Pourquoi on le recommande: Parce que le premier roman de Virginie Noar vous submergera comme une vague. Elle y dresse une cartographie de toutes les injonctions qui pèsent sur le corps des femmes depuis leur enfance jusqu’à leur premier enfant. Il faut faire attention aux hommes qu’on ne connaît pas tout en étant polie, il faut avoir un corps parfait sans trop le montrer, il faut aimer le sexe mais pas trop, il faut vivre son accouchement comme un apogée, aimer son enfant immédiatement et oublier toutes les violences médicales dès le lendemain. Virginie Noar balaie tout cela dans son roman: ce qu’elle veut montrer c’est le corps féminin dans ses deux extrêmes, la jouissance et la douleur. Elle réussit aussi bien à raconter un orgasme puissant qu’à retranscrire la froideur des examens médicaux. Un vrai roman d’initiation du corps des femmes.
Dégels, de Julia Phillips (Éditions Autrement)
Ça raconte quoi: Un jour du mois d’août, alors qu’elles sont parties se promener toutes seules, deux fillettes disparaissent. Le roman suit des habitants de leur petit village du Kamtchatka en Russie pendant un an, tandis que le drame n’en finit pas de se répercuter. La jeune autrice de 30 ans Julia Phillips a obtenu pour écrire ce roman une bourse d’écriture Fulbright qui lui a permis de vivre dans le Kamtchatka. Elle réussit prodigieusement à retranscrire l’atmosphère mystérieuse et glacée de cet endroit isolé.

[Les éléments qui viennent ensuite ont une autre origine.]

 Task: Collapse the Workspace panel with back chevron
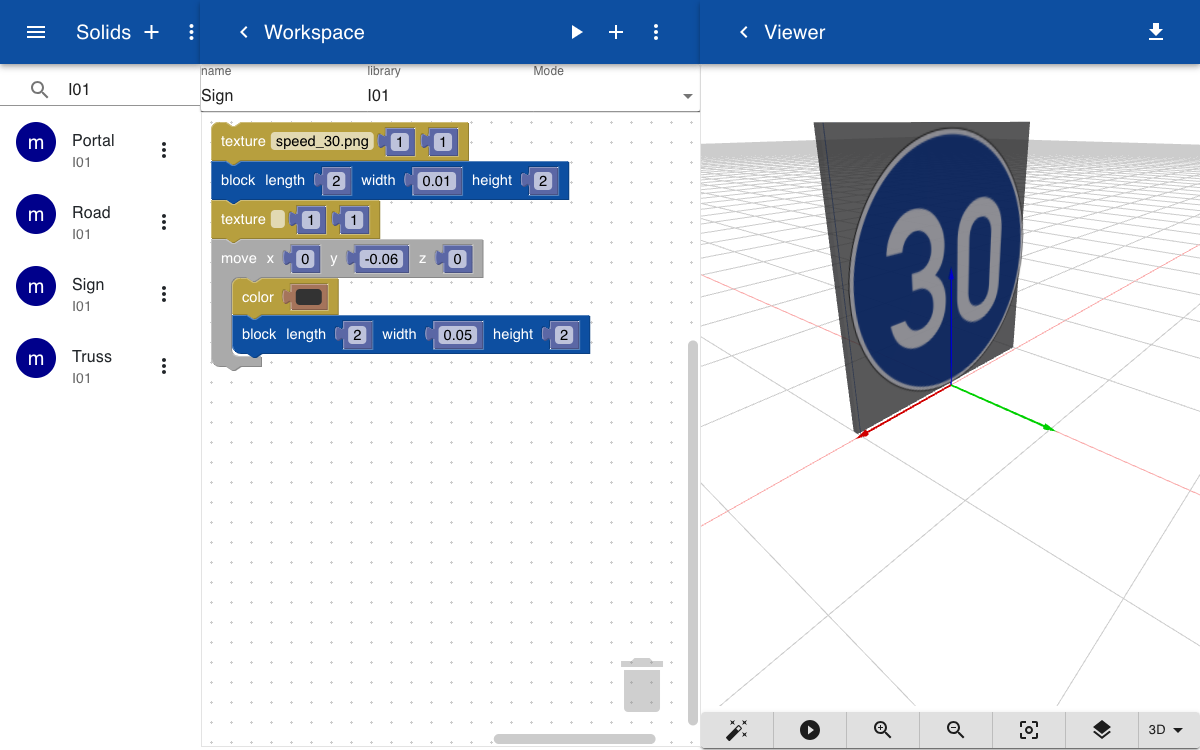243,32
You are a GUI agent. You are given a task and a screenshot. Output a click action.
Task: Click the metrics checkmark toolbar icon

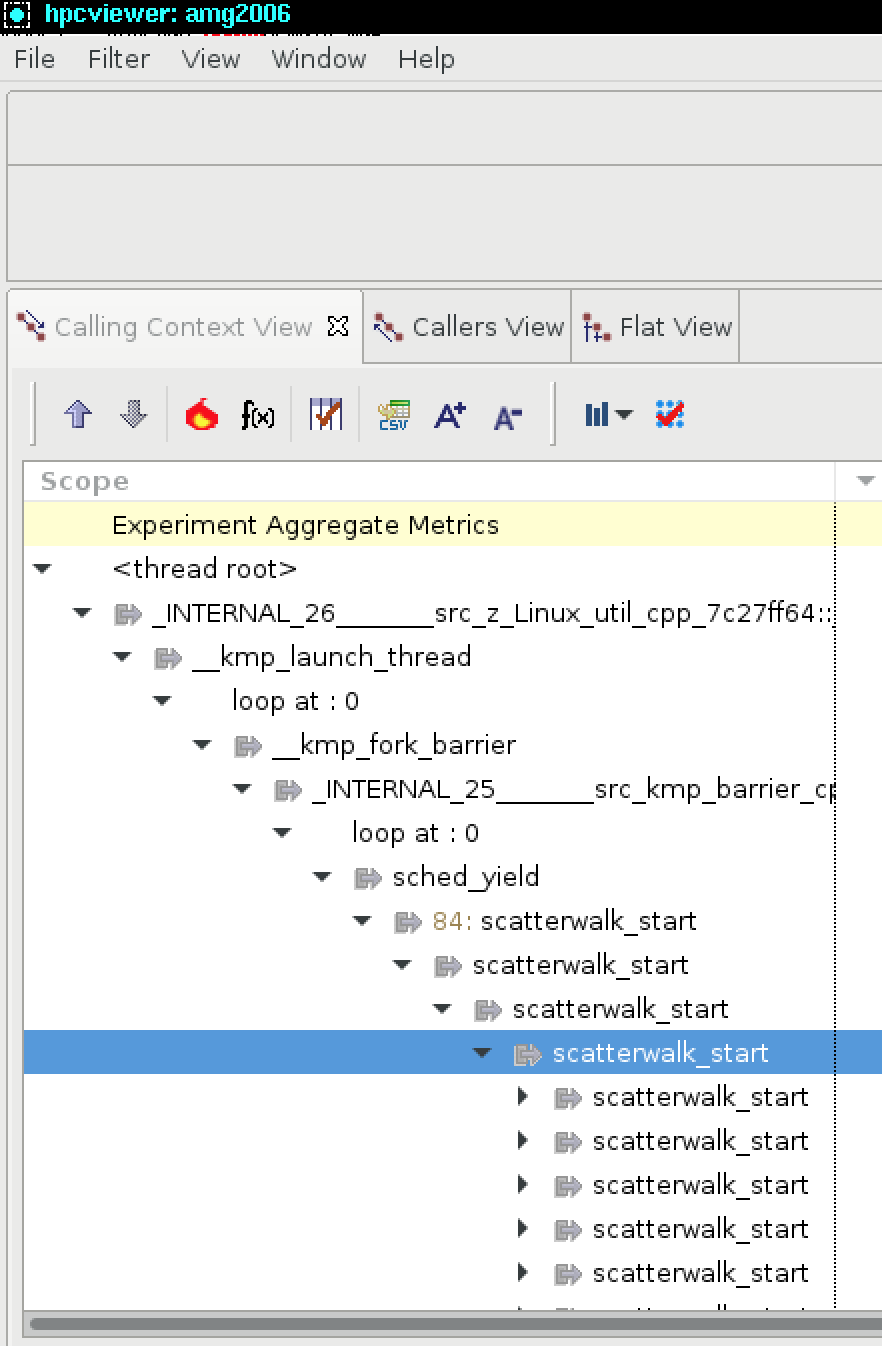click(669, 413)
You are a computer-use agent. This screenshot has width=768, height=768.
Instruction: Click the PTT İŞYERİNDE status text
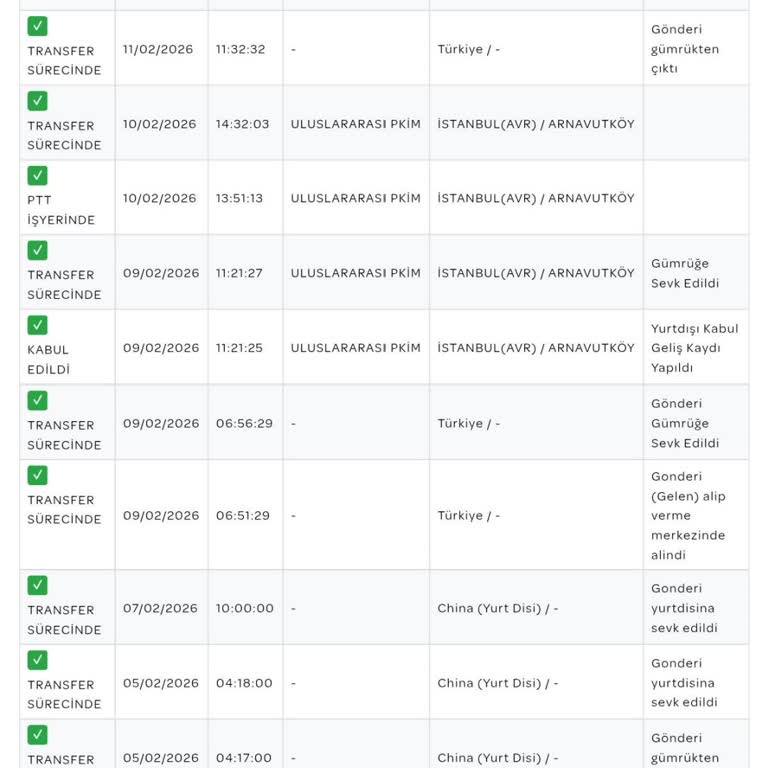[61, 210]
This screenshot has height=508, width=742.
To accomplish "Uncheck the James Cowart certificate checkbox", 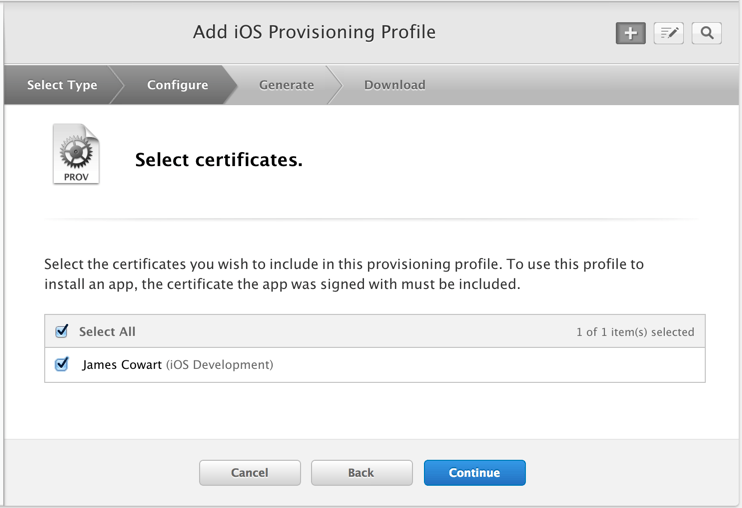I will (62, 365).
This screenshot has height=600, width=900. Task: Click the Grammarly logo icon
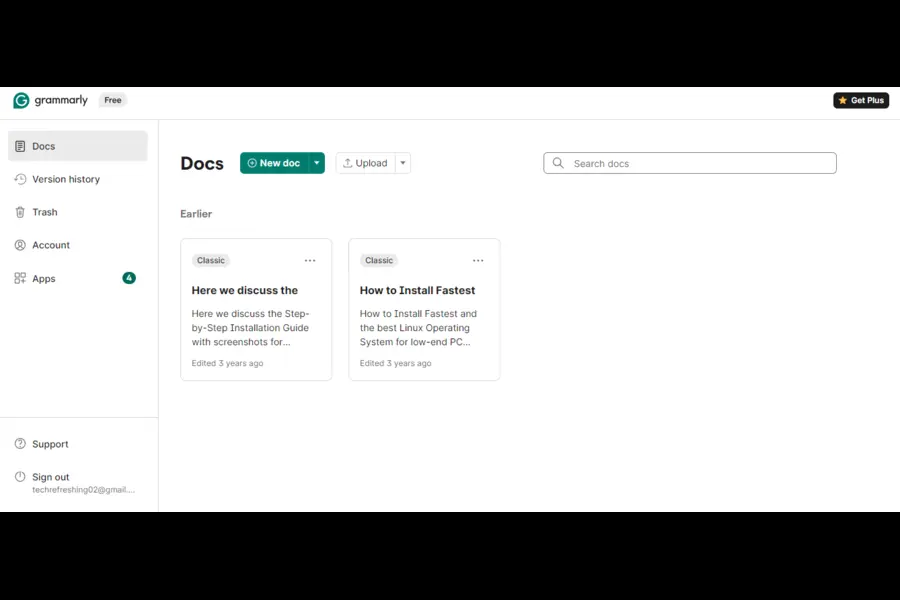[x=19, y=100]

Pourquoi on le recommande: Le roman de Julia Phillips est raconté à douze voix, une pour chaque mois de l’année. Toutes les voix sont celles de narratrices. Chaque chapitre se lit comme une petite nouvelle portée par un personnage féminin complexe. Le drame initial est à la fois central et périphérique. Il permet à l’autrice de mettre en lumière la charge mentale qui pèse sur les femmes, la violence de certains hommes, les soupçons sexistes qui pèsent sur la mère des fillettes. Avec ses formules qui planent en tête longtemps après avoir refermé le roman, Julia Phillips s’impose comme l’une des voix littéraires à surveiller à tout prix.
Traduit de l’anglais par Héloïse Esquié
Après la fête, de Lola Nicolle (Éditions Les Escales)
Ça raconte quoi: Dans son premier et court roman, Lola Nicolle suit une histoire d’amour entre deux jeunes adultes dans un Paris contemporain. La jeune autrice de 27 ans est éditrice et a déjà publié un recueil de poésie, Nous oiseaux de passage (Blancs Volants, 2017).
Pourquoi on le recommande: Parce que Lola Nicolle s’intéresse aux enjeux à la fois intimes et politiques qui traversent la vie des parisien·ne·s d’aujourd’hui: gentrification, peur des attentats, précarité, difficultés de se loger, nécessité pour ceux et celles qui peuvent de dépendre de leurs parents… Son roman d’initiation écrit comme un long poème raconte, à travers la rupture amoureuse de l’héroïne, la fin de l’innocence de sa génération. Un lendemain de fête.